There are reasons why the stock markets post new highs, and why some wonder if the markets have gotten ahead of themselves. Looking ahead, key big picture views include:

  • Long and sturdy global growth. Goldman Sachs’ forecasts of real GDP growth for 2021 are Global 6.1%, U.S. 5%, Developed Markets 5.1%, and Emerging Markets 6.9%.
  • Recovery is uneven. The impacts of vaccines will be non-linear as countries respond differently to the distribution and benefits of the vaccine. And for many countries, full recovery is dependent on the service sectors which will take time to normalize.
  • The U.S. election and divided government (depending on the outcome of Georgia elections) may limit the size of fiscal stimulus, tax and regulatory changes.
  • The list of known risks includes COVID-19, vaccine development and rollout, election impacts, and deglobalization.

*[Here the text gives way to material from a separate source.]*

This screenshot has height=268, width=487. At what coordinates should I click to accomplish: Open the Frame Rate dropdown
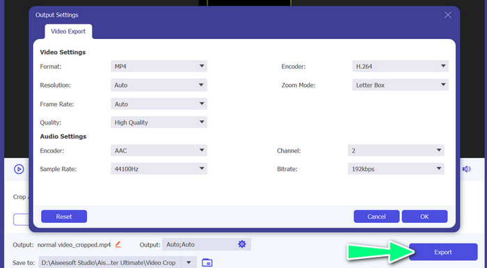(x=159, y=104)
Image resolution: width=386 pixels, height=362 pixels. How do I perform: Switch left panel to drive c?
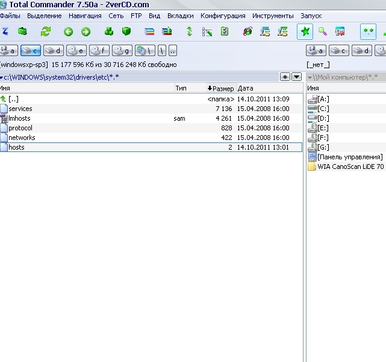tap(30, 51)
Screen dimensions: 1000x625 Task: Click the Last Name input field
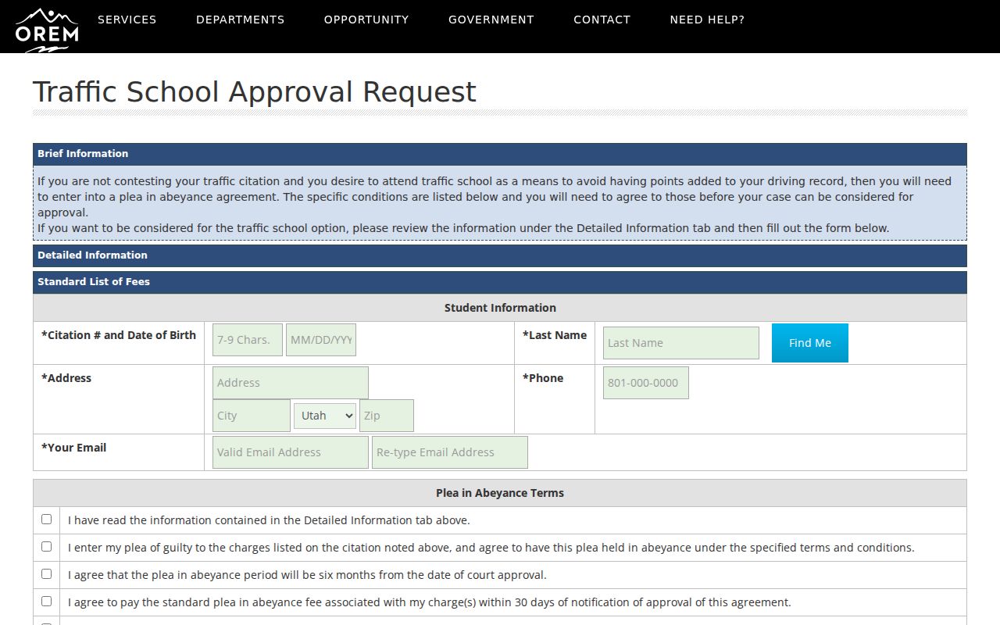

Jeffrey Kleintop, Chief Global Investment Strategist of Charles Schwab, reminds us that often the biggest risks are not the ones out of left field (unlike the COVID-19 breakout), but the ones hidden in plain sight. Quoting Mark Twain, “It ain’t what you know that gets you in trouble, it’s what you know for sure that just ain’t so.” Humbleness, doing your homework, seeking advice, diversification, and having a plan can serve you well.

Here are some actionable items that can help you keep your financial house in order:

Continue financial habits from 2020

Americans adjusted due to COVID-19 whether by choice or for survival, including setting a budget, spending less, saving more, stretching cash reserves and upping financial knowledge, to name a few. These are good things that can be contagious among your family members and friends.

Adjust your Thrift Savings Plan (TSP)

TSP provides a chunk for most retirees – often 30 to 50% of retirement income. It’s a retirement plan for Federal employees and uniformed service members. And it’s similar to 401(k) plans so these tips are applicable to those of you in the private sector. Many participants have become TSP millionaires because of the following:

  • Long-term consistent savings plan benefiting from of the double-barreled powers of tax-deferred compounding.
  • Forced savings via payroll deduction. Most are auto-enrolled at 5% of pay and money is saved before you have a chance to spend it.
  • Diversify and customize the investment strategies according to your retirement needs. There are five U.S. and international funds, a bond fund and a Treasury Securities fund. For convenience, there are also ten lifestyle funds which are mixes of the five core funds. You might consider broadening your global equity exposure, go smaller in market caps, diversifying bond investments per the macro trends above.
  • Choose between pre-tax and after-tax (Roth) contributions based on your situation, retirement plans and outlooks.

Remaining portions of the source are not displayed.